Venter says an artist decides whether to remain current and part of the latest trends or whether to do his or her own thing. "Everyone jumps on the bandwagon," he says. He decided to opt out of this and retreat, focusing on what he found interested him and made him grow as an individual.
Conflict
He touches on the conflict an academically trained fine artist experiences and the arguments for anti-art, -academia and -intellectualism. "All your beliefs and unbeliefs can almost destroy you or put you in a world of insecurity and uncertainty and you think more negatively and less positively."
Venter comes across as positive, determined and decisive. Seemingly, choosing his "own way" has served him well. True to his name - Spies means "spear" - he puts his views across succinctly and incisively.
Many in his art school studied fine art, but neglected it when they married and had children.

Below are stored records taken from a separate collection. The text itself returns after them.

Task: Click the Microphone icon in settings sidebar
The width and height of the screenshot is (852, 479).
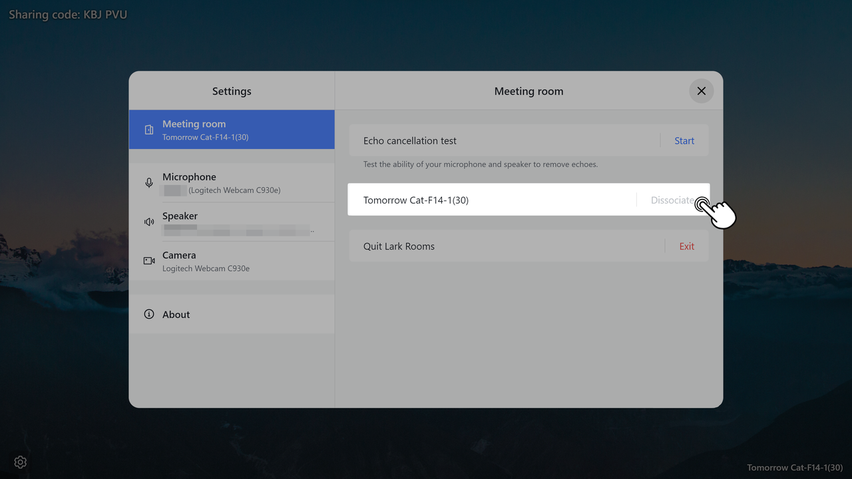Action: pos(149,183)

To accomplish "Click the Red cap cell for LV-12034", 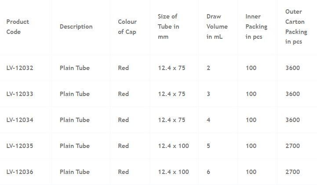I will (123, 120).
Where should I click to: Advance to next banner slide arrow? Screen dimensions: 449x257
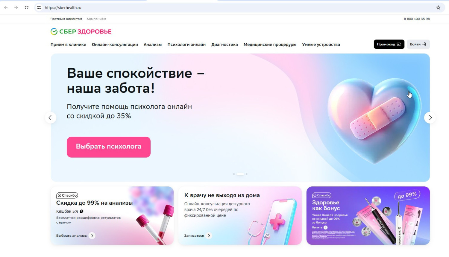pos(430,118)
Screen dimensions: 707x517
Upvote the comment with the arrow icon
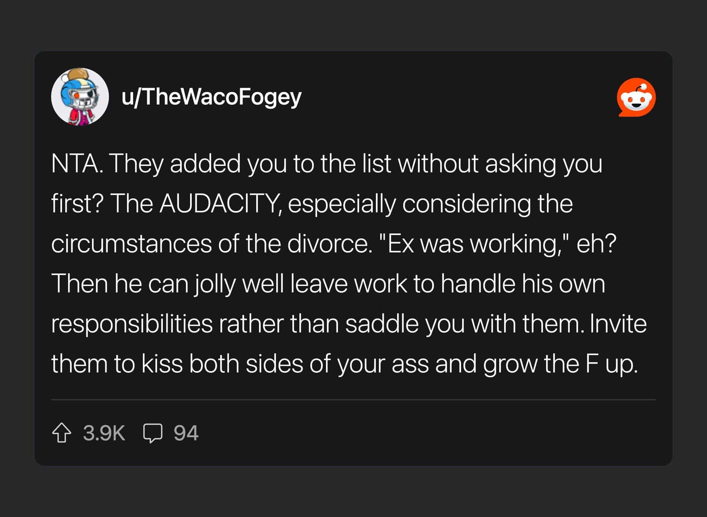(x=62, y=433)
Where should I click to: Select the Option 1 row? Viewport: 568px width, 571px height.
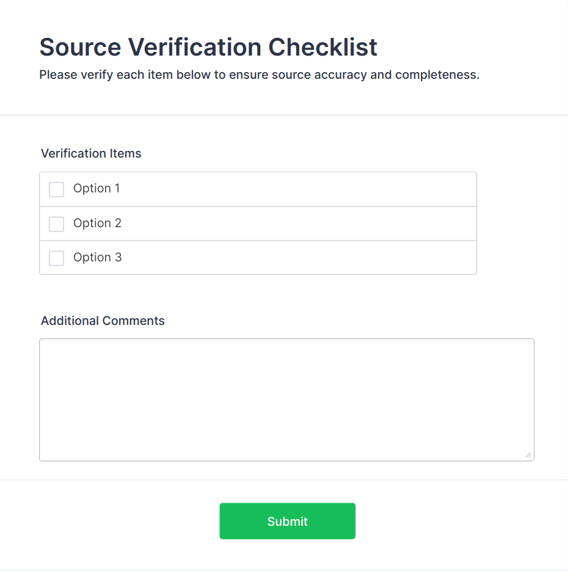tap(258, 189)
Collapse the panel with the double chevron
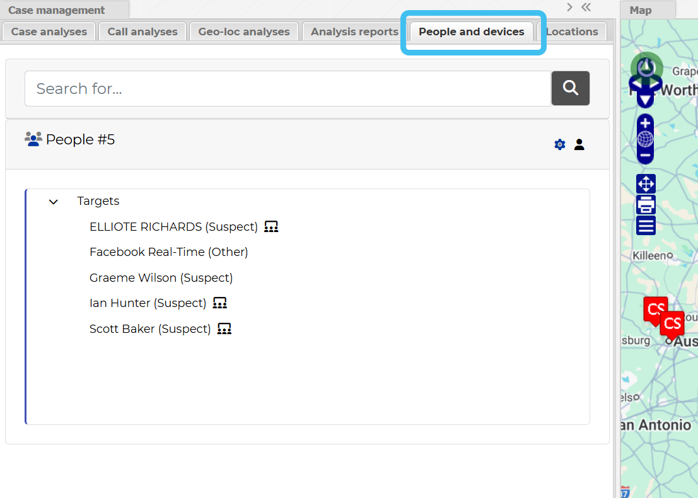This screenshot has width=698, height=498. pos(586,8)
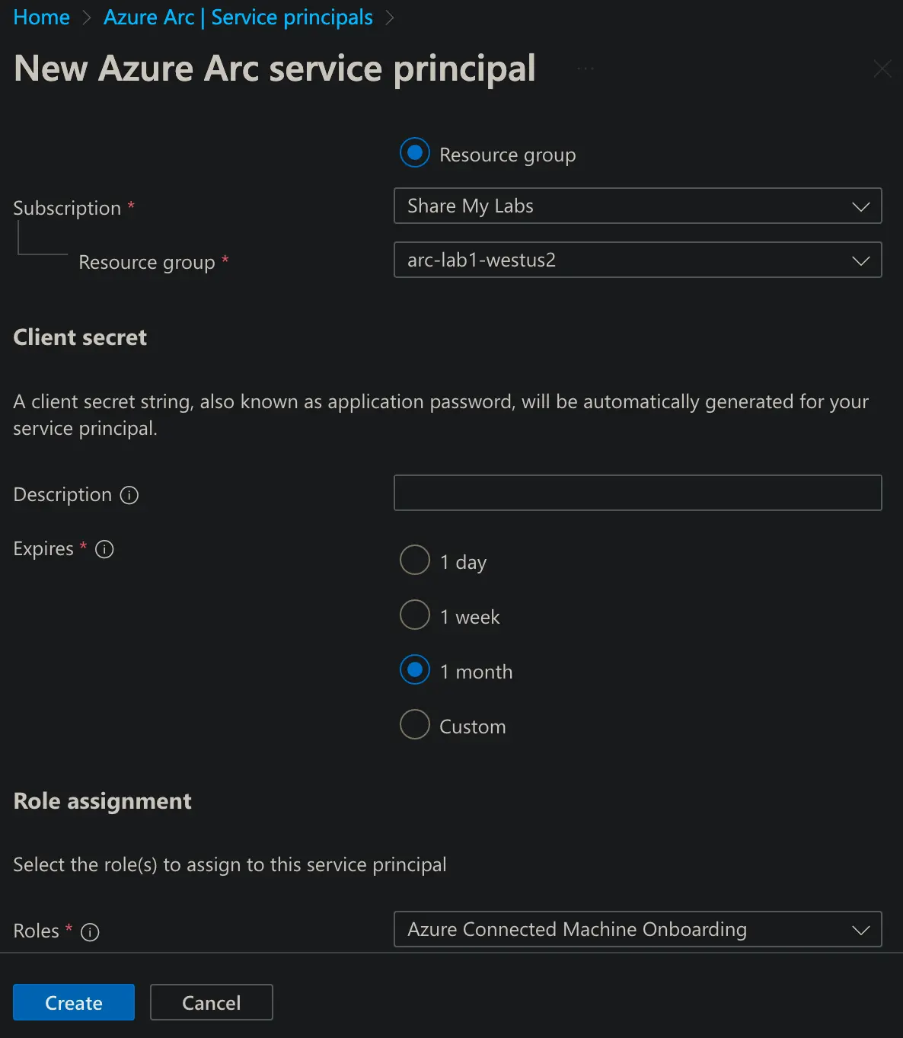Open the ellipsis more options menu
Screen dimensions: 903x1038
point(586,69)
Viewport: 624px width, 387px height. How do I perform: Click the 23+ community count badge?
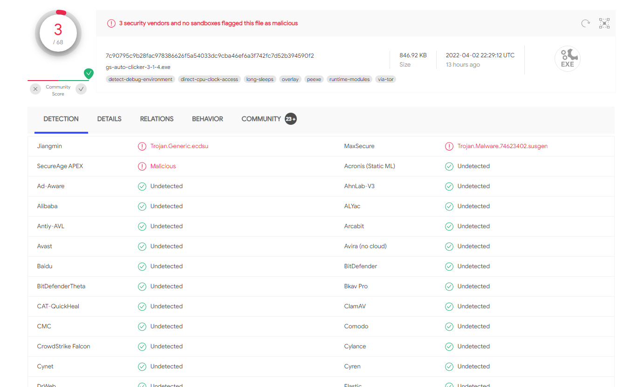click(291, 119)
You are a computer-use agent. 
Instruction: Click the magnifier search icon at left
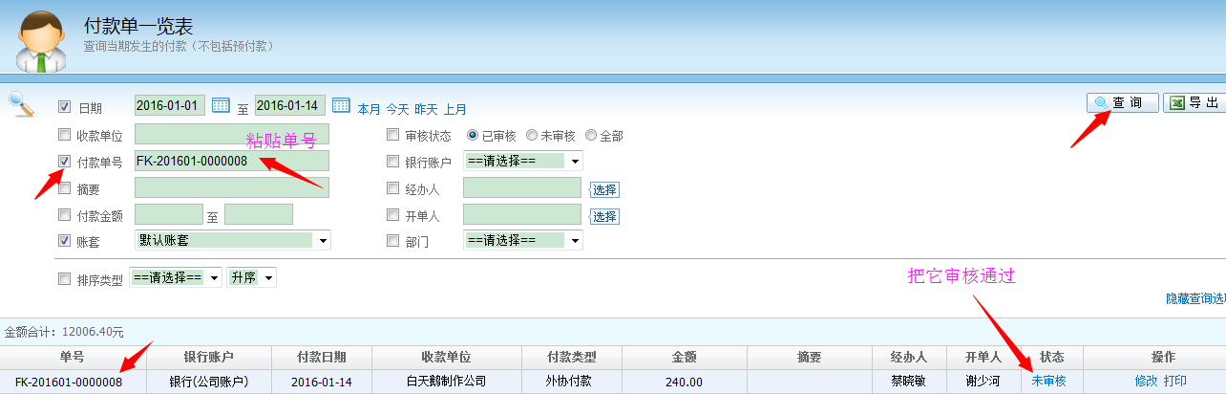pos(21,103)
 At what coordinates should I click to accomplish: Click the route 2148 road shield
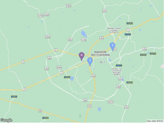point(40,16)
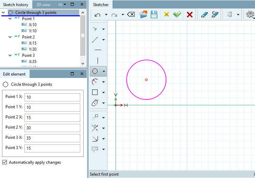Toggle Automatically apply changes checkbox
The height and width of the screenshot is (178, 255).
coord(5,162)
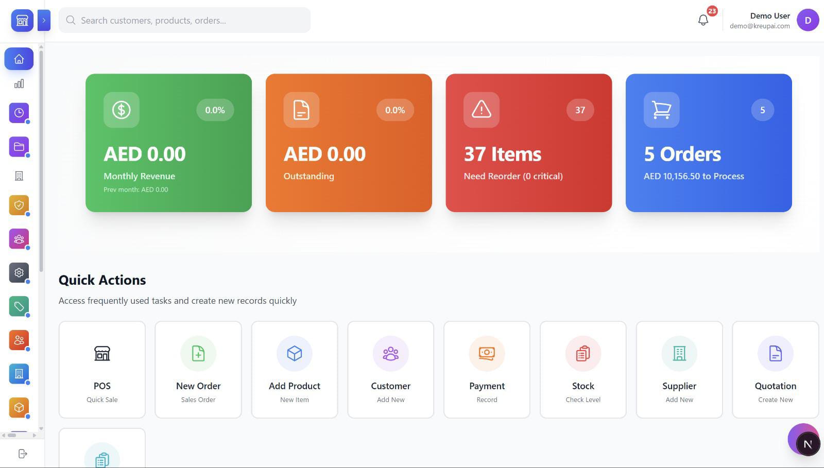Image resolution: width=824 pixels, height=468 pixels.
Task: Click the yellow shield sidebar icon
Action: pyautogui.click(x=19, y=205)
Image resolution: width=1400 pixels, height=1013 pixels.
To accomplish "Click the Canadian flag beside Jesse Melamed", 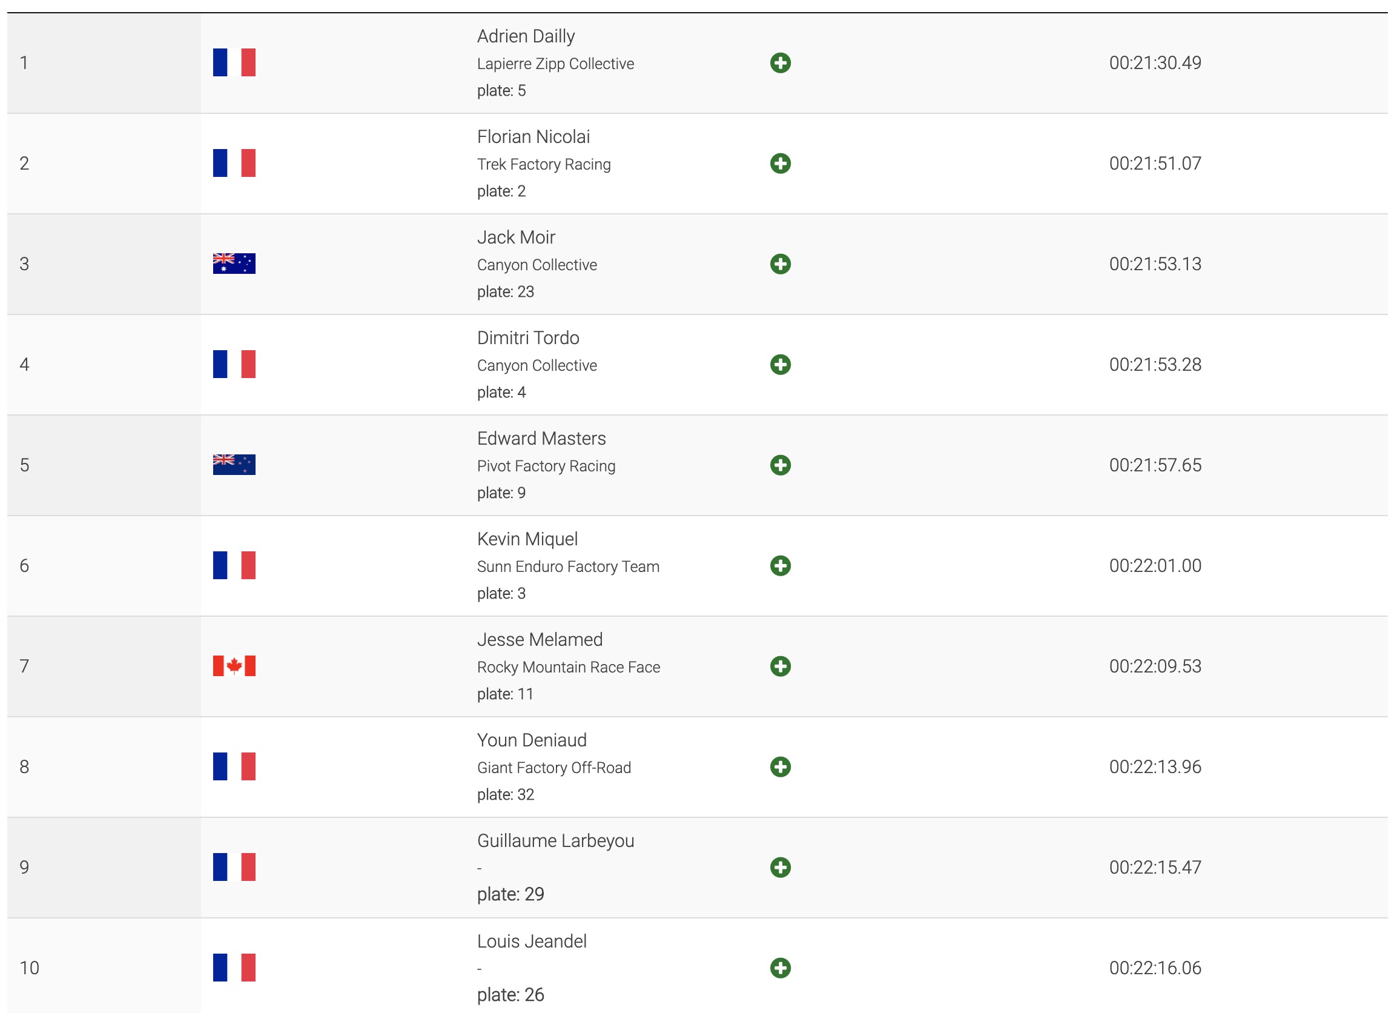I will (234, 666).
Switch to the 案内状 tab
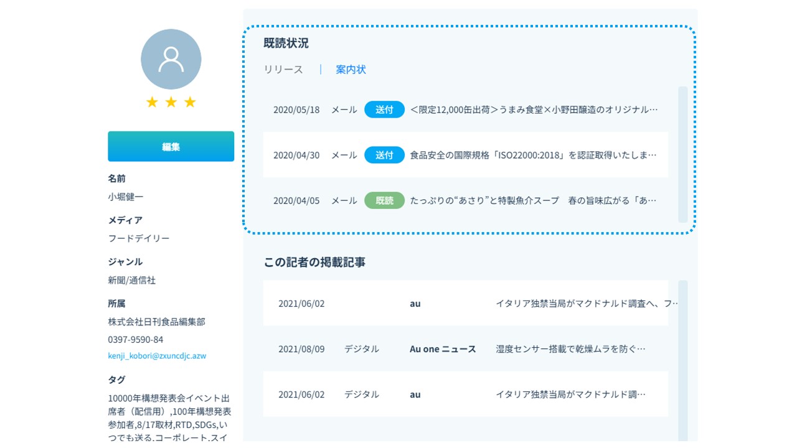The height and width of the screenshot is (448, 797). click(x=351, y=70)
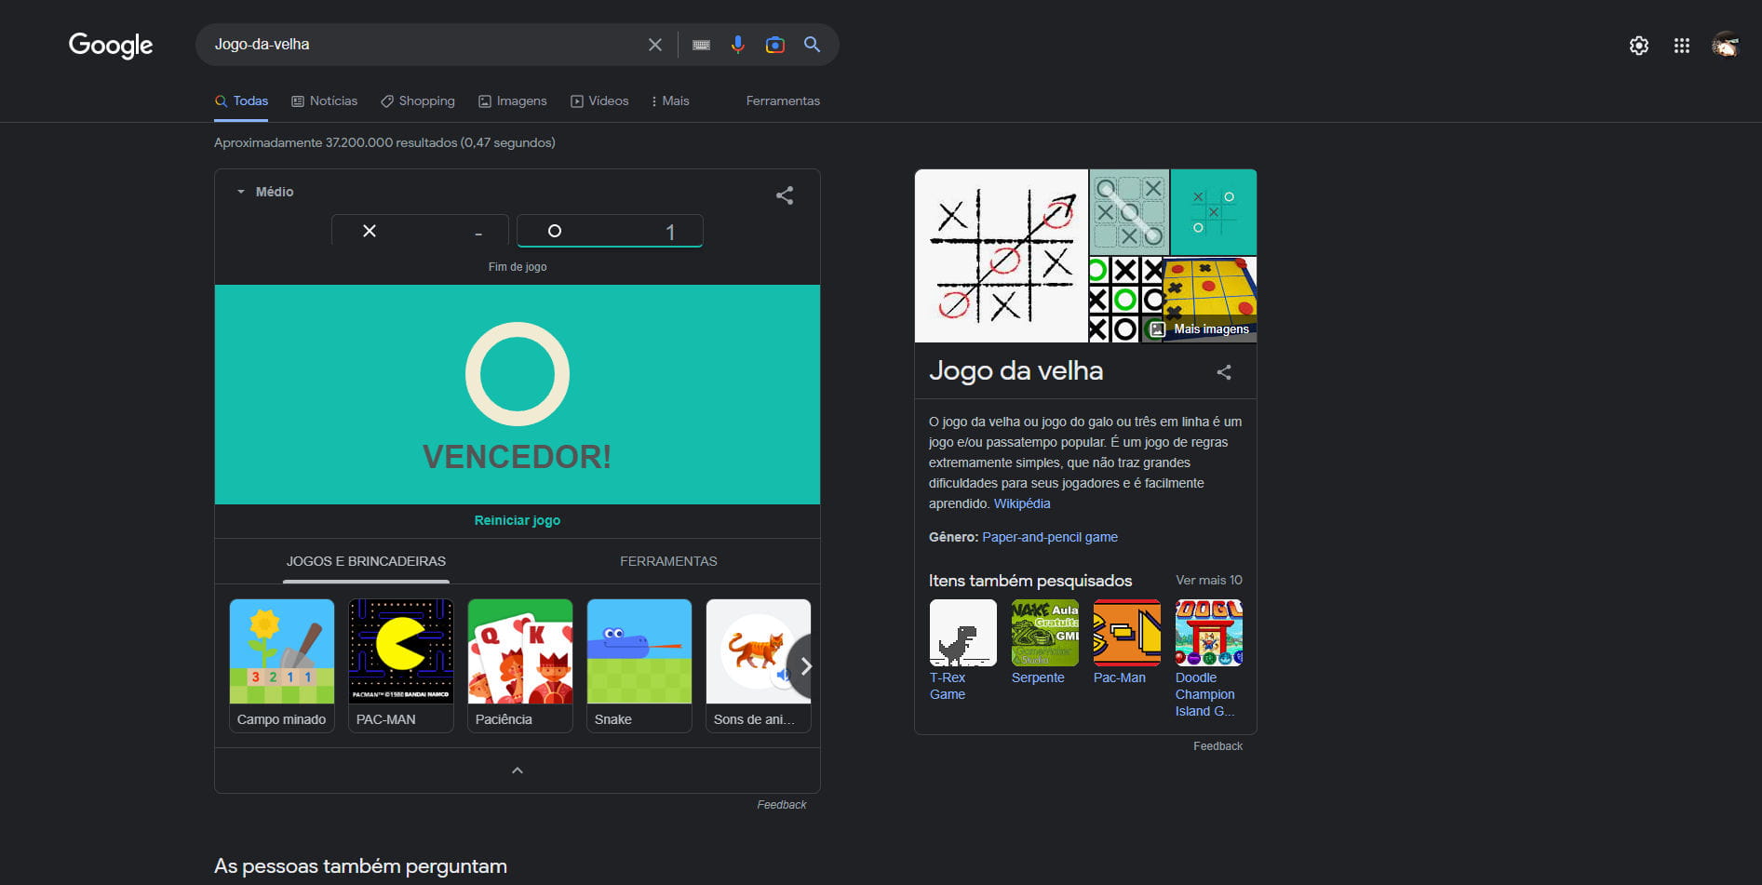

Now they are discovering it again, but in a more adult way, Venter says.
He never tells people they are doing something "wrong". He emphasises: "That is a disgusting word. I prefer to say something is not working. Then we talk about it and try doing things a different way. You never criticise someone else's creativity."
He is concerned with philosophy and the thinking and emotions involved in creating art, not simply "seeing with the eyes" and "copying what we see".
One of Venter's favourites of his pieces is a colourful mixed media sculpture influenced by Antoni Gaudi's mosaics, which inspired him on a trip to Barcelona.